Le commerce par les nomades était-il crucial à la naissance des villes ?

Il y a environ 4000 ans, dans le palais royal de la cité mésopotamienne de Mari, le roi Zimri-Lim se réveillait d'un cauchemar dans lequel des nomades du désert environnant avaient capturé sa femme. Les archéologues ont longtemps pensé que cette peur de Zimri-Lim, décrite dans un texte cunéiforme, reflétait le rôle clé que jouaient les nomades dans les débuts de la vie urbaine.

Voyageant sur des centaines de kilomètres pour chercher des pâturages, les éleveurs ont longtemps été perçus comme les architectes des réseaux de commerce longue distance qui aurait aidé à stimuler la montée de la première civilisation du monde, vers 3000 avant l'ère commune, dans ce qui est aujourd'hui l'Irak.

Le commerce par les nomades était-il crucial à la naissance des villes ?
Des bergers comme ci-dessus  surveillant des moutons et des chèvres en Azerbaïdjan ont longtemps été considérés comme ayant joué un rôle crucial dans le commerce qui a stimulé les villes les plus anciennes du monde. Emily Hammer

Comme les traces physiques de ces anciens éleveurs sont souvent presque invisibles, les chercheurs se sont jusqu'ici largement appuyés sur des études comparatives des nomades du Moyen-Orient du 20ème siècle pour construire cette image.


Mais aujourd'hui les archéologues utilisent de plus en plus de nouvelles méthodes pour lire les faibles indices laissés par les anciens nomades.


Armés de données provenant de déjections animales, d'ossements, de tartres dentaires et de restes végétaux, ces chercheurs suggèrent que les éleveurs sont restés principalement près des zones urbaines spécifiques et répondaient à leurs besoins, plutôt que de se déplacer entre des villes éloignées.

"Ils ne voyageaient pas sur de longues distances, donc ils ne sont pas le conduit naturel du commerce" rapporte Emily Hammer, archéologue à l'Université de Pennsylvanie. Ce propos, qu'elle a exposé, avec Ben Arbuckle, de l'Université de Caroline du Nord à Chapel Hill, sont exposés dans un article paru dans le Journal of Archaeological Research.

Cette conclusion a déclenché un intense débat sur les débuts de la vie urbaine.

Pour Abbas Alizadeh, de l'Université de Chicago en Illinois, qui a aussi passé des décennies à étudier les éleveurs comme les Bakhtiari dans le sud-ouest de l'Iran, Hammer et Arbuckle "ont tout faux.
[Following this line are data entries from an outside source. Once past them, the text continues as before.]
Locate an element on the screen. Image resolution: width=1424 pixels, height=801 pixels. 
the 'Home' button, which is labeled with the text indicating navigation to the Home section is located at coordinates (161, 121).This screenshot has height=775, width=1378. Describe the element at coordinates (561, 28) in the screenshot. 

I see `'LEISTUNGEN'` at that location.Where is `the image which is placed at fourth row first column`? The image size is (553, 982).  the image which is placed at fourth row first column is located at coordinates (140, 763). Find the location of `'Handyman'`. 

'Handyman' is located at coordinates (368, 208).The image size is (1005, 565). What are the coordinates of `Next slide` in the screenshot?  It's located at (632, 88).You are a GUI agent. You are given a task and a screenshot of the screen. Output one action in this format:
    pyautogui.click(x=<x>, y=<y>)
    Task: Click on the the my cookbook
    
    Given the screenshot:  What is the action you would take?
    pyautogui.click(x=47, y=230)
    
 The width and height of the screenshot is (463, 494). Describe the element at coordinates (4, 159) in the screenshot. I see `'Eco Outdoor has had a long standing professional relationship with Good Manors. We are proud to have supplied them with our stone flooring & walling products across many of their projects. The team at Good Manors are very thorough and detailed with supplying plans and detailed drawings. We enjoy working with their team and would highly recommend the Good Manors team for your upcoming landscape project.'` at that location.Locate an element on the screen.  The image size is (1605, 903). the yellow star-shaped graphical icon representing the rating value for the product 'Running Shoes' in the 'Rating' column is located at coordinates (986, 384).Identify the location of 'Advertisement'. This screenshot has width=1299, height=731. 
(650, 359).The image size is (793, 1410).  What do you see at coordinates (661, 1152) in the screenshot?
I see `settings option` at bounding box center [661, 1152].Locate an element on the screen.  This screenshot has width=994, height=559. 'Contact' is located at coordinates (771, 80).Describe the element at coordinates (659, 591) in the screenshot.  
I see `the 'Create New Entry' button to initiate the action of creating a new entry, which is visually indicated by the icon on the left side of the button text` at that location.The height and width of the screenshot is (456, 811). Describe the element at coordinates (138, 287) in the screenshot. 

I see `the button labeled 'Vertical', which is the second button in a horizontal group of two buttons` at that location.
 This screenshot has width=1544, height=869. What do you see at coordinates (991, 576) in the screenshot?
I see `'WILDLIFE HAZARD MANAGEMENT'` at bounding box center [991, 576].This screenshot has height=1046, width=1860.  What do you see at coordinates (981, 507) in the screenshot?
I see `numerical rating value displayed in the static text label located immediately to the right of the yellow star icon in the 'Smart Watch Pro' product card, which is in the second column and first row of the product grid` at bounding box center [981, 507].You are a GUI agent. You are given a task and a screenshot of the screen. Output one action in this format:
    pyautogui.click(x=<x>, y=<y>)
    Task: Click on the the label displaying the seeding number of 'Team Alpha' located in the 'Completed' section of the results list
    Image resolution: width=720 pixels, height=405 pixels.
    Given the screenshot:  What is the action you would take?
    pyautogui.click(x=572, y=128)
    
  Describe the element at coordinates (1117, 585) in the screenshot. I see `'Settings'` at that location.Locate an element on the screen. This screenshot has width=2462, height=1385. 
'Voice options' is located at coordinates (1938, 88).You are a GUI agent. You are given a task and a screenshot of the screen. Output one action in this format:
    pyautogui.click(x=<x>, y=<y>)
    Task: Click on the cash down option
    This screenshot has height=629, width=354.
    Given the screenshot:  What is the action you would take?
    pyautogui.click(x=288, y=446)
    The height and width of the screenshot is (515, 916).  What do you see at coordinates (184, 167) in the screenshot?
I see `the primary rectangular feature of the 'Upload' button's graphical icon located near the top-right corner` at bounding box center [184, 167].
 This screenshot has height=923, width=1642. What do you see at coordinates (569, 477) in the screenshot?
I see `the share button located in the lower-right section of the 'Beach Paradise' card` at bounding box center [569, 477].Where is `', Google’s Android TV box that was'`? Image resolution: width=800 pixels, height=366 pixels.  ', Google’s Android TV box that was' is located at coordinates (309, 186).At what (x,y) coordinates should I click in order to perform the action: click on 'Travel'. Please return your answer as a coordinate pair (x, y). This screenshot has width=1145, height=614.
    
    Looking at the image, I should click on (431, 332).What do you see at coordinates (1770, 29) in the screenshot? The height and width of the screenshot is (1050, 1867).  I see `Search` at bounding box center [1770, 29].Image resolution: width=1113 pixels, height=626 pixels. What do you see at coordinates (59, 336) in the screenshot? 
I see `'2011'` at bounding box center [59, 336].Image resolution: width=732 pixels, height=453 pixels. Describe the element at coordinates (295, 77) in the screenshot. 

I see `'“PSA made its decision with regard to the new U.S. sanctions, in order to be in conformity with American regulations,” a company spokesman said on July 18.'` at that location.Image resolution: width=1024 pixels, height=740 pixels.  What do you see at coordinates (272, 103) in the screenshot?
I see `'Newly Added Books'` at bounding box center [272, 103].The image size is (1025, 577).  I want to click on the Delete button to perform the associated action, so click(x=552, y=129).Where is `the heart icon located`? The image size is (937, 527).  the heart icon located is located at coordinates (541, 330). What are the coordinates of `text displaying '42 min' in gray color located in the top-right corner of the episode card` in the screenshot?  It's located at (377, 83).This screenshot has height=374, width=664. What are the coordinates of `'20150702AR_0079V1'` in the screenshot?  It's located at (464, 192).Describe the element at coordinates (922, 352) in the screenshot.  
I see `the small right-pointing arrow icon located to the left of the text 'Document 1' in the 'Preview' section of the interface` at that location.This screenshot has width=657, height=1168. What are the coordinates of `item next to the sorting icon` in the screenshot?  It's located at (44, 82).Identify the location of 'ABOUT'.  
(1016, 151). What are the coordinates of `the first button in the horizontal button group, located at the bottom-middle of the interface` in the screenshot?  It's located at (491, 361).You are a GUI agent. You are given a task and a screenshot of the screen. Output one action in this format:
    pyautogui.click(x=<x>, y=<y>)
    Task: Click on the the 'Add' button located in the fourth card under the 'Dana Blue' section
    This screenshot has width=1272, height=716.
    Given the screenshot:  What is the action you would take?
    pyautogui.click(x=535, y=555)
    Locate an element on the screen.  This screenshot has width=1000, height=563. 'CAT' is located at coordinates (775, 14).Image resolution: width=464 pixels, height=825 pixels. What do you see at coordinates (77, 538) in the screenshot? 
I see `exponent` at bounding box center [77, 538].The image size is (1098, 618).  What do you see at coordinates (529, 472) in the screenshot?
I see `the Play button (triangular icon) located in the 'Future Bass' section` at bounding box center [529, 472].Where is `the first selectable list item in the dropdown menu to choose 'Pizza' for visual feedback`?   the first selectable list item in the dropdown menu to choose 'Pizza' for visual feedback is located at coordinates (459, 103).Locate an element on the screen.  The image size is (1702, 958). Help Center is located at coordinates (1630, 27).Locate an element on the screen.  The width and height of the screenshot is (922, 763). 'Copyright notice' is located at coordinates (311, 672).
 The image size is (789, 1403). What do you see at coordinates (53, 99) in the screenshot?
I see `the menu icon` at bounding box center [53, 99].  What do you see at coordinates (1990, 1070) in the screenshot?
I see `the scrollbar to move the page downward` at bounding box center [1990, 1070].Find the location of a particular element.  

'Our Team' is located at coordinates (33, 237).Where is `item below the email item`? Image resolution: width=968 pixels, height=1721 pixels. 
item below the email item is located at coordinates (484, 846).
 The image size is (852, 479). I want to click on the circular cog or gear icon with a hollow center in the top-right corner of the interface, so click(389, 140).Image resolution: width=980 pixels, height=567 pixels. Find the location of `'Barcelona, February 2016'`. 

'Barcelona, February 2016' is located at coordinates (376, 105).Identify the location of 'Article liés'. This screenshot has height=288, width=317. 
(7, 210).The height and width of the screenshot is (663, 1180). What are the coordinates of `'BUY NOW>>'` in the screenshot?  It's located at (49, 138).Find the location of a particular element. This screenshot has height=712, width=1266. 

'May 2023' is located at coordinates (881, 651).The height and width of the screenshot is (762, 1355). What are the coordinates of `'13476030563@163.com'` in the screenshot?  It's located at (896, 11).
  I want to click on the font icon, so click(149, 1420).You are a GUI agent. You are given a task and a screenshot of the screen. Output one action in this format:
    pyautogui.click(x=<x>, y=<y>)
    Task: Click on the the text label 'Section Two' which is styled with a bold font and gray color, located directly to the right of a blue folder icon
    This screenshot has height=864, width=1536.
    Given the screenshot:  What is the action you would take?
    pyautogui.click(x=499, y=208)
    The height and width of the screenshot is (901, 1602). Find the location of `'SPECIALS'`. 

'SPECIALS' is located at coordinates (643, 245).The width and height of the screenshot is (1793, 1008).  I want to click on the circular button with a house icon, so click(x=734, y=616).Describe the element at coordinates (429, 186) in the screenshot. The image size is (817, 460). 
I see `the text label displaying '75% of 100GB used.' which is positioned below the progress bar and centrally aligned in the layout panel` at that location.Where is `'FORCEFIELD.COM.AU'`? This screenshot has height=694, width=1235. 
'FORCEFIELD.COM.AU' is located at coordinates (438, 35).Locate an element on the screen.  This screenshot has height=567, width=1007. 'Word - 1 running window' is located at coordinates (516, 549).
Je parie qu'ils n'ont jamais vu un nomade au cours de leur vie".

Les archéologues s'accordent généralement à dire que peu de temps après que les hommes aient commencé à cultiver au Proche-Orient il y a environ 10 000 ans, les éleveurs ont commencé à prendre soin des moutons, chèvres et bovins nouvellement domestiqués.

Cependant, les chercheurs ne débattent que sur le moment où ces groupes ont commencé à parcourir de longues distances dans un cycle saisonnier pour chercher des pâturages plus verts.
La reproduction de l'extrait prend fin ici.